**Texte d'étude:**
- - -
Le marché perd 600 millions d’euros (M€) pour atteindre 12 076 milliards d’euros (Md€) en 2022. Ainsi, le chiffre d’affaires est en baisse pour la majorité des circuits de distribution : - 8,6 % pour les magasins bio, - 4,6 % pour la grande distribution et - 2,6 % pour les artisans (bouchers, boulangers…). Seuls les producteurs travaillant dans l’une des 26 000 fermes vendant en direct partout sur le territoire tirent leur épingle du jeu. « Le bio local de proximité vendu à la ferme est en croissance de 3,9 % », révèle l’agence française pour le développement et la promotion de l’agriculture biologique.

Entre le bio et le local, le consommateur ne veut pas faire de choix. Toutefois, cela ne semble pas suffisant pour convaincre les producteurs à s’engager dans la voie du bio car en 2022, les surfaces en première année de conversion sont en baisse quand les arrêts sont en légère hausse. Côté restauration hors domicile (RHD), « tout reste à faire », a affirmé la directrice de l’Agence, Laure Verdeau, au Salon Tech&Bio fin septembre. En 2022, les denrées bio représentent moins de 2 % des achats des restaurateurs et 7 % des achats de la restauration collective.

Communiquer auprès des consommateurs

« Si l’on veut 18 % d’agriculture biologique dans les champs en 2027 (objectif national de la SAU en AB. En 2030, l’objectif est de 20 %. NDLR), il faudrait 18 % dans l’assiette et pas qu’à domicile. » Alors c’est certain, pour l’Agence bio, le salut passera par davantage de communication auprès des consommateurs. Un appel du pied entendu par le ministère de l’Agriculture qui a alloué une enveloppe de 15 M€ par an sur trois ans à cet effet. Les projets alimentaires territoriaux (PAT) seront également des clés pour permettre aux cantines, notamment, d’atteindre les objectifs de la loi Égalim.

Par ailleurs, selon l’Agence bio, ce recul du marché bio déséquilibre les filières de la production agricole. Preuve en est, le nombre d’entreprises de l’aval certifiées bio accuse une baisse « inédite » de 2 %, passant d’un peu plus de 29 000 en 2021 à 28 547 en 2022. Se pose alors un véritable enjeu filière. Il ne fait alors aucun doute que le marché bio français est en crise. Pour autant, les acteurs veulent y croire. « Nous nous trouvons actuellement dans la bulle de la crise. [….] La situation est compliquée pour la bio, mais elle l’est pour l’ensemble des produits alimentaires. Aujourd’hui, nous devons convaincre les consommateurs d’investir dans leur alimentation. Nous devons trouver des solutions ensemble, de la production à la distribution. Nous avons tous un petit pouvoir pour que les choses repartent et s’améliorent », a lancé le président de l’Agence bio, Loïc Guines à Tech&Bio.
- - -
**Liste d'activités:**
- A) Restituez tel quel tout le passage du texte sur le marché bio, depuis « Communiquer auprès des » jusqu'à « la loi Égalim. ».
- B) Selon le texte sur le marché bio, quelle enveloppe le ministère de l'Agriculture a-t-il allouée à la communication auprès des consommateurs ?

**Données fournies:**
- - -
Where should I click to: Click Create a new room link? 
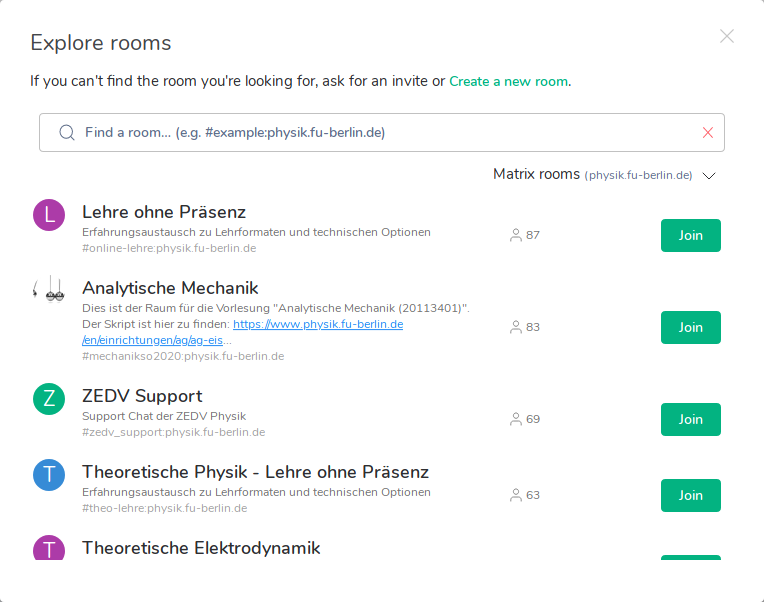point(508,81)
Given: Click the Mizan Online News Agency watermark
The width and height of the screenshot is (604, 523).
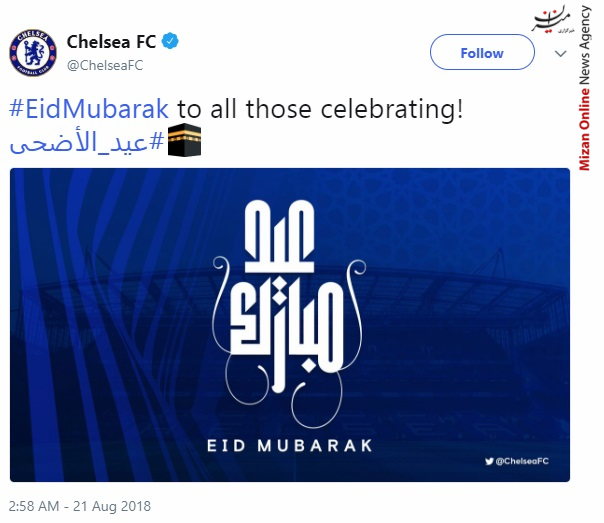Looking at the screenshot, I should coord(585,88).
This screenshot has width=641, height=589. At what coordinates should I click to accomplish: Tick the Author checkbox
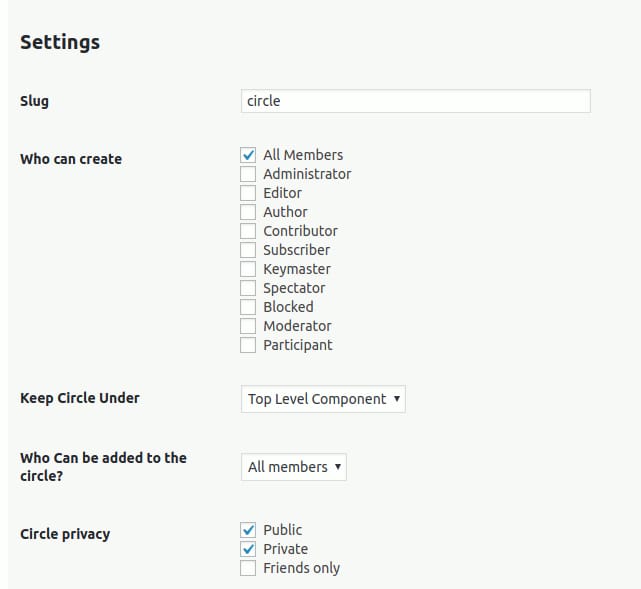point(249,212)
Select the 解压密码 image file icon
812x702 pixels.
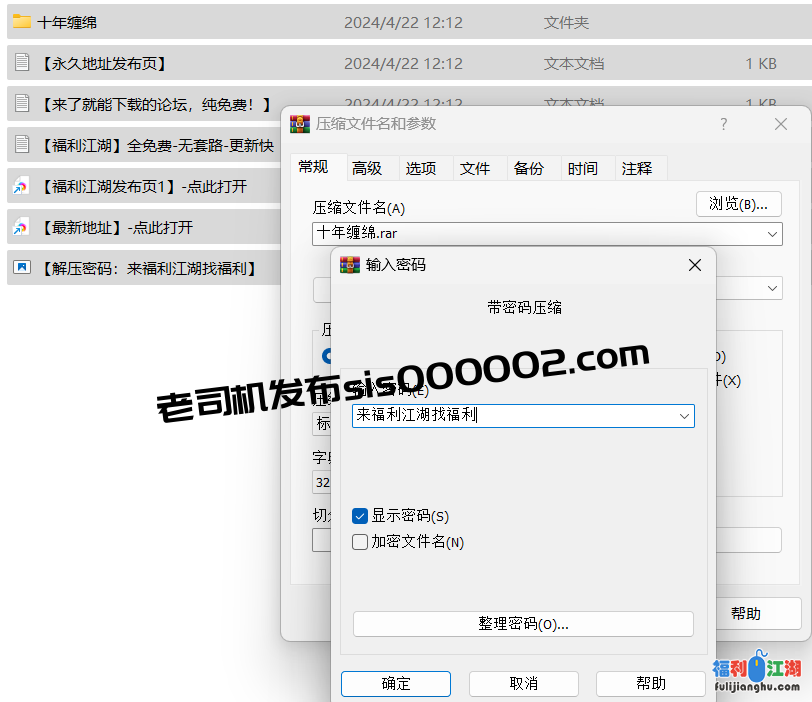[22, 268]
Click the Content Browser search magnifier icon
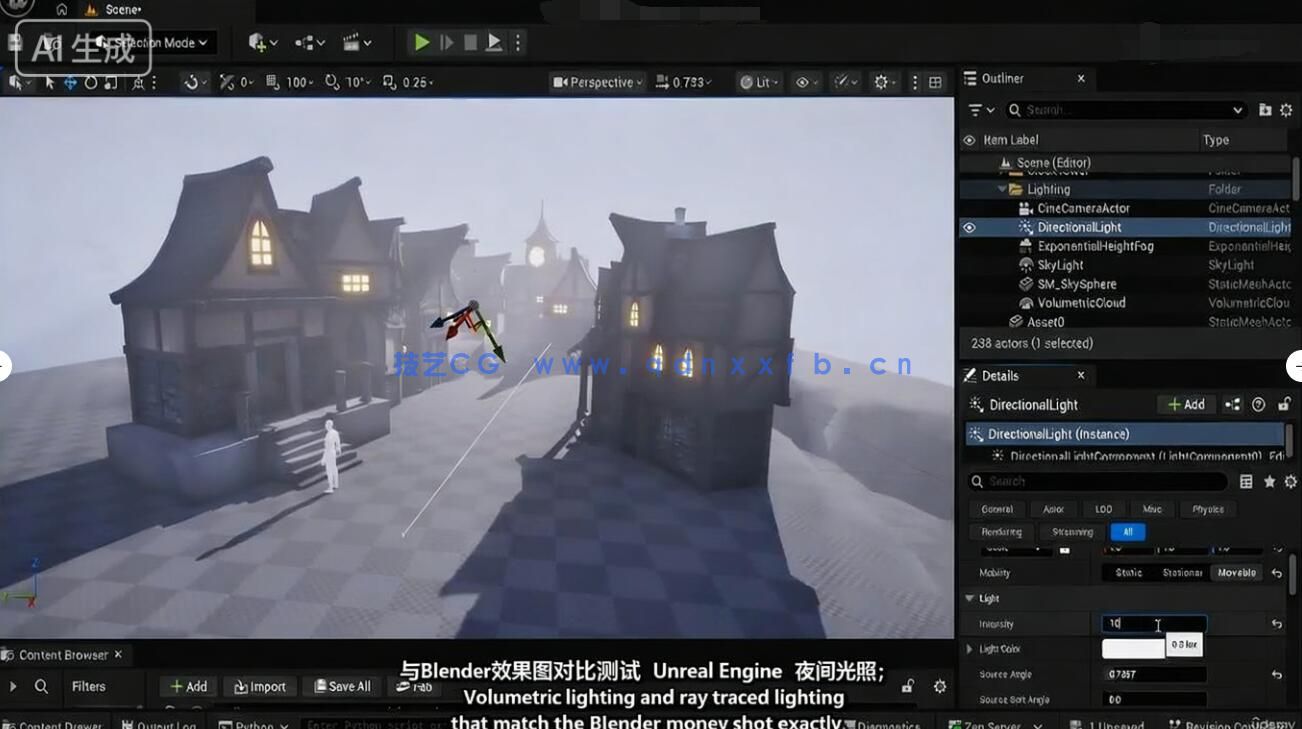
- - -
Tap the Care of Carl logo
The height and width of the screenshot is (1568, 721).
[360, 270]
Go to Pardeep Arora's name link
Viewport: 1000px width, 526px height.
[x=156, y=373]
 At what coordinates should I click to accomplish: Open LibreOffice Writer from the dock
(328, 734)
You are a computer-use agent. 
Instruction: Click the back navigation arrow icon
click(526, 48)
- - -
**Corrigés:**
- A)
Communiquer auprès des consommateurs

« Si l’on veut 18 % d’agriculture biologique dans les champs en 2027 (objectif national de la SAU en AB. En 2030, l’objectif est de 20 %. NDLR), il faudrait 18 % dans l’assiette et pas qu’à domicile. » Alors c’est certain, pour l’Agence bio, le salut passera par davantage de communication auprès des consommateurs. Un appel du pied entendu par le ministère de l’Agriculture qui a alloué une enveloppe de 15 M€ par an sur trois ans à cet effet. Les projets alimentaires territoriaux (PAT) seront également des clés pour permettre aux cantines, notamment, d’atteindre les objectifs de la loi Égalim.

- B) Une enveloppe de 15 M€ par an sur trois ans.